ACTIVITY:
Only the lines from the start of the entries through the line with "Click the Nov month label on the axis" are wanted; please output them exactly.

Pixel coordinate grounding data:
******************************
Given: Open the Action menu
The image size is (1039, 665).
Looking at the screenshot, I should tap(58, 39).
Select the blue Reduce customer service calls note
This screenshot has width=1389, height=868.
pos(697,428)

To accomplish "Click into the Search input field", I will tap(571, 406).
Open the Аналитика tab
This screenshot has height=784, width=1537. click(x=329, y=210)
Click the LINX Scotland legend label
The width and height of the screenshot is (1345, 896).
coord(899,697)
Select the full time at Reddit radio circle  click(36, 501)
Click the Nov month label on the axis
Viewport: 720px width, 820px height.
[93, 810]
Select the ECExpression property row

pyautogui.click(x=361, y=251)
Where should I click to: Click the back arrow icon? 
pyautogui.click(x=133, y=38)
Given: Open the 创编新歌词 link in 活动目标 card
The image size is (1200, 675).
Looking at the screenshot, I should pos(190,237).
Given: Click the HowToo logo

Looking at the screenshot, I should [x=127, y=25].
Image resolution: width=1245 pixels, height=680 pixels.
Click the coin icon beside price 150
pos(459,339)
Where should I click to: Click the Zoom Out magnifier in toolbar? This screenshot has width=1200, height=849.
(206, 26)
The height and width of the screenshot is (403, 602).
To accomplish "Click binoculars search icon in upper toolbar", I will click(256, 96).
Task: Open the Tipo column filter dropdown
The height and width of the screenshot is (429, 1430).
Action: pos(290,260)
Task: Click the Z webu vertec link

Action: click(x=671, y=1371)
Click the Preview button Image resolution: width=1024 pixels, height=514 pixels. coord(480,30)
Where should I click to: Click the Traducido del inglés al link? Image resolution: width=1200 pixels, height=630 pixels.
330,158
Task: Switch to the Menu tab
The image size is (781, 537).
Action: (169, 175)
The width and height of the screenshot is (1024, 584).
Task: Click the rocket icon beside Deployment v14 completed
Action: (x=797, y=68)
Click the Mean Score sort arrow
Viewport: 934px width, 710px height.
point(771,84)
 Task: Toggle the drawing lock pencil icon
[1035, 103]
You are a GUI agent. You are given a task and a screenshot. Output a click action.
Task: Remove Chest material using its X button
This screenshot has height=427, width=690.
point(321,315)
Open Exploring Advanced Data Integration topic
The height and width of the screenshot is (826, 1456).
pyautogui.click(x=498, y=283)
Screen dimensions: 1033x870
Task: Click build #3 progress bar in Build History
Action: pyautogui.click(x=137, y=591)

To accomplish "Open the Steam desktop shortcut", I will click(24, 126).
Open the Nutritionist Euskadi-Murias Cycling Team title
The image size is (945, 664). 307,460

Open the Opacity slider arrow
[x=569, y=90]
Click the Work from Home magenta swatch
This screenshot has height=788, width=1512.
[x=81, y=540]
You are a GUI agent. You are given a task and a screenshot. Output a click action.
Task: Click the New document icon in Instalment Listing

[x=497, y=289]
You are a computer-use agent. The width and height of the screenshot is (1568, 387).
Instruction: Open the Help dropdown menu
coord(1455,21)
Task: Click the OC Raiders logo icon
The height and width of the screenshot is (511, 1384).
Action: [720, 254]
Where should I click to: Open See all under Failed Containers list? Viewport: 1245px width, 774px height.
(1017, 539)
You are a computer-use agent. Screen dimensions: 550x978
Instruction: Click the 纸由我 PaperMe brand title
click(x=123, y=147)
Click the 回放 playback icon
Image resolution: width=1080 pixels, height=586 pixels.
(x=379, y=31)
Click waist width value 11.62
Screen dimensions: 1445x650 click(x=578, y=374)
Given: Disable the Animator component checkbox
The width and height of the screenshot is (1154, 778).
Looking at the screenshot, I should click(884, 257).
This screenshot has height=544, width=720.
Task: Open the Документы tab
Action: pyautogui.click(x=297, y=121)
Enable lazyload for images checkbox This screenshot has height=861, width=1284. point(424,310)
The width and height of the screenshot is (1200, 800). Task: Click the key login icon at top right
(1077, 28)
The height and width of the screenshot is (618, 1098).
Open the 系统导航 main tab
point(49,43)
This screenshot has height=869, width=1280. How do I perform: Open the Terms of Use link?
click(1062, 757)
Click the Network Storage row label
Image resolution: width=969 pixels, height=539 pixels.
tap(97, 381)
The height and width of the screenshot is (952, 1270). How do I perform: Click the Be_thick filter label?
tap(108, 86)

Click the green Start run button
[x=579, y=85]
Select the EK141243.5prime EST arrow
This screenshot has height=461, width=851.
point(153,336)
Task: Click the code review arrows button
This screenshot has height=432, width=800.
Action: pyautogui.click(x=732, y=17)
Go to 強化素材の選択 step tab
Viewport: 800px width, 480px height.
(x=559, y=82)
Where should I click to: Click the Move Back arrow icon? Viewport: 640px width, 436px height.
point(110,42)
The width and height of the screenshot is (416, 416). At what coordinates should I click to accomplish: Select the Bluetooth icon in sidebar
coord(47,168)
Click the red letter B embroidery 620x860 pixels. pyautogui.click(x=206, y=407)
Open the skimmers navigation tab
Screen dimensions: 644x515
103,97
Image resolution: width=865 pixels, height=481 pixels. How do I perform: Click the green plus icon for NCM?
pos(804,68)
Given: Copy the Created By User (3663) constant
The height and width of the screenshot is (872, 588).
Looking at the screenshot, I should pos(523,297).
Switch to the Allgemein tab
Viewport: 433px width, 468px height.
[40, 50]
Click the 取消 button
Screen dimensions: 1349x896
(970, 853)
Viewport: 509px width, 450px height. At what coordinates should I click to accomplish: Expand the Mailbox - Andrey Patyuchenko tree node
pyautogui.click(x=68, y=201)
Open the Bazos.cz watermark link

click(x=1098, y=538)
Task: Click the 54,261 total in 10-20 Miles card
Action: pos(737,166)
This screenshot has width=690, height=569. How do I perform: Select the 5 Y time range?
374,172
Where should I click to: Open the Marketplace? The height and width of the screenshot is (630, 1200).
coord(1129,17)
******************************
RESULT FOR THIS TASK:
Given: Open the Action menu
The image size is (1039, 665).
Looking at the screenshot, I should tap(58, 39).
Select the blue Reduce customer service calls note
This screenshot has width=1389, height=868.
pos(697,428)

To accomplish "Click into the Search input field", I will tap(571, 406).
Open the Аналитика tab
This screenshot has height=784, width=1537. click(x=329, y=210)
Click the LINX Scotland legend label
The width and height of the screenshot is (1345, 896).
coord(899,697)
Select the full time at Reddit radio circle  click(36, 501)
Click the Nov month label on the axis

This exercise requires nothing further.